____ RECORDS FOR THIS EXERCISE

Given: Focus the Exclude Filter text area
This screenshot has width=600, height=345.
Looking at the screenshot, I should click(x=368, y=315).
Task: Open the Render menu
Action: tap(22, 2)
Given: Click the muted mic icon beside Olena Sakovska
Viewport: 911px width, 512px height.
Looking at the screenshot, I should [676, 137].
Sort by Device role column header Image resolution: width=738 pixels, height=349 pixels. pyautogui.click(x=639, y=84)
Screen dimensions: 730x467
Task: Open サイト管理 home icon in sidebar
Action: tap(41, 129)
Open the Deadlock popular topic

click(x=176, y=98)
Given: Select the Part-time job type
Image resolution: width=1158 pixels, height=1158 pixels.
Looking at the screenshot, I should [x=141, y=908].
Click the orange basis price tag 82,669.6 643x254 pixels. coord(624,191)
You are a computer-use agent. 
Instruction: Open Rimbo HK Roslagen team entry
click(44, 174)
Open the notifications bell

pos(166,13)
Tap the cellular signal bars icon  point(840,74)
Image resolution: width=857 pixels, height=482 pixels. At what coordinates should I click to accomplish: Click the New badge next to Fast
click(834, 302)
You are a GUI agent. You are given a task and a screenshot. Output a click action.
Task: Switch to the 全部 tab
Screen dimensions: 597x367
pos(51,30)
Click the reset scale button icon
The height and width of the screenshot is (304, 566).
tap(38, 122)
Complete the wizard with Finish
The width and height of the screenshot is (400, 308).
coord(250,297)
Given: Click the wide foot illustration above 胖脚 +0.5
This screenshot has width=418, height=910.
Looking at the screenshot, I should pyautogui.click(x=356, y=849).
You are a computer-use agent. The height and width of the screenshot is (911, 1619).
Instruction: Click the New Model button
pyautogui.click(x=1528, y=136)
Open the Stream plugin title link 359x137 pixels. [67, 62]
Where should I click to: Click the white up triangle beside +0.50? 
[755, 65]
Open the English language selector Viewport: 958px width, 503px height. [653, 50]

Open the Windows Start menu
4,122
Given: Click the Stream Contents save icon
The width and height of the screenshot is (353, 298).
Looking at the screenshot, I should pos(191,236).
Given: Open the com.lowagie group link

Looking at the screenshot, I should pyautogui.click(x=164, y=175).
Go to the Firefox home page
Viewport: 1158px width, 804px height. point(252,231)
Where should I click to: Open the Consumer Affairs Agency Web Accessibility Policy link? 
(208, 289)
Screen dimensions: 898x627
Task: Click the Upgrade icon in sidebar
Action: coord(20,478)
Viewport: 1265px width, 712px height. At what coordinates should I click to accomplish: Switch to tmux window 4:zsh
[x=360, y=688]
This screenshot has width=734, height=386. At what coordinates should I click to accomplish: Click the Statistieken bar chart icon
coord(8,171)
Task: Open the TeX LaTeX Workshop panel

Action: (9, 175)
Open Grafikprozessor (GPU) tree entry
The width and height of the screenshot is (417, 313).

________

## WHAT IS NEEDED
Word for word, transcribe each of the entries above.

## RESULT OF THIS TASK
Given: Focus the Exclude Filter text area
This screenshot has width=600, height=345.
Looking at the screenshot, I should click(x=368, y=315).
Task: Open the Render menu
Action: tap(22, 2)
Given: Click the muted mic icon beside Olena Sakovska
Viewport: 911px width, 512px height.
Looking at the screenshot, I should [676, 137].
Sort by Device role column header Image resolution: width=738 pixels, height=349 pixels. pyautogui.click(x=639, y=84)
Screen dimensions: 730x467
Task: Open サイト管理 home icon in sidebar
Action: tap(41, 129)
Open the Deadlock popular topic

click(x=176, y=98)
Given: Select the Part-time job type
Image resolution: width=1158 pixels, height=1158 pixels.
Looking at the screenshot, I should [x=141, y=908].
Click the orange basis price tag 82,669.6 643x254 pixels. coord(624,191)
You are a computer-use agent. 
Instruction: Open Rimbo HK Roslagen team entry
click(44, 174)
Open the notifications bell

pos(166,13)
Tap the cellular signal bars icon  point(840,74)
Image resolution: width=857 pixels, height=482 pixels. At what coordinates should I click to accomplish: Click the New badge next to Fast
click(834, 302)
You are a GUI agent. You are given a task and a screenshot. Output a click action.
Task: Switch to the 全部 tab
Screen dimensions: 597x367
pos(51,30)
Click the reset scale button icon
The height and width of the screenshot is (304, 566).
tap(38, 122)
Complete the wizard with Finish
The width and height of the screenshot is (400, 308).
coord(250,297)
Given: Click the wide foot illustration above 胖脚 +0.5
This screenshot has width=418, height=910.
Looking at the screenshot, I should pyautogui.click(x=356, y=849).
You are a computer-use agent. The height and width of the screenshot is (911, 1619).
Instruction: Click the New Model button
pyautogui.click(x=1528, y=136)
Open the Stream plugin title link 359x137 pixels. [67, 62]
Where should I click to: Click the white up triangle beside +0.50? 
[755, 65]
Open the English language selector Viewport: 958px width, 503px height. [653, 50]

Open the Windows Start menu
4,122
Given: Click the Stream Contents save icon
The width and height of the screenshot is (353, 298).
Looking at the screenshot, I should pos(191,236).
Given: Open the com.lowagie group link

Looking at the screenshot, I should pyautogui.click(x=164, y=175).
Go to the Firefox home page
Viewport: 1158px width, 804px height. point(252,231)
Where should I click to: Open the Consumer Affairs Agency Web Accessibility Policy link? 
(208, 289)
Screen dimensions: 898x627
Task: Click the Upgrade icon in sidebar
Action: coord(20,478)
Viewport: 1265px width, 712px height. At what coordinates should I click to accomplish: Switch to tmux window 4:zsh
[x=360, y=688]
This screenshot has width=734, height=386. At what coordinates should I click to accomplish: Click the Statistieken bar chart icon
coord(8,171)
Task: Open the TeX LaTeX Workshop panel

Action: (9, 175)
Open Grafikprozessor (GPU) tree entry
The width and height of the screenshot is (417, 313).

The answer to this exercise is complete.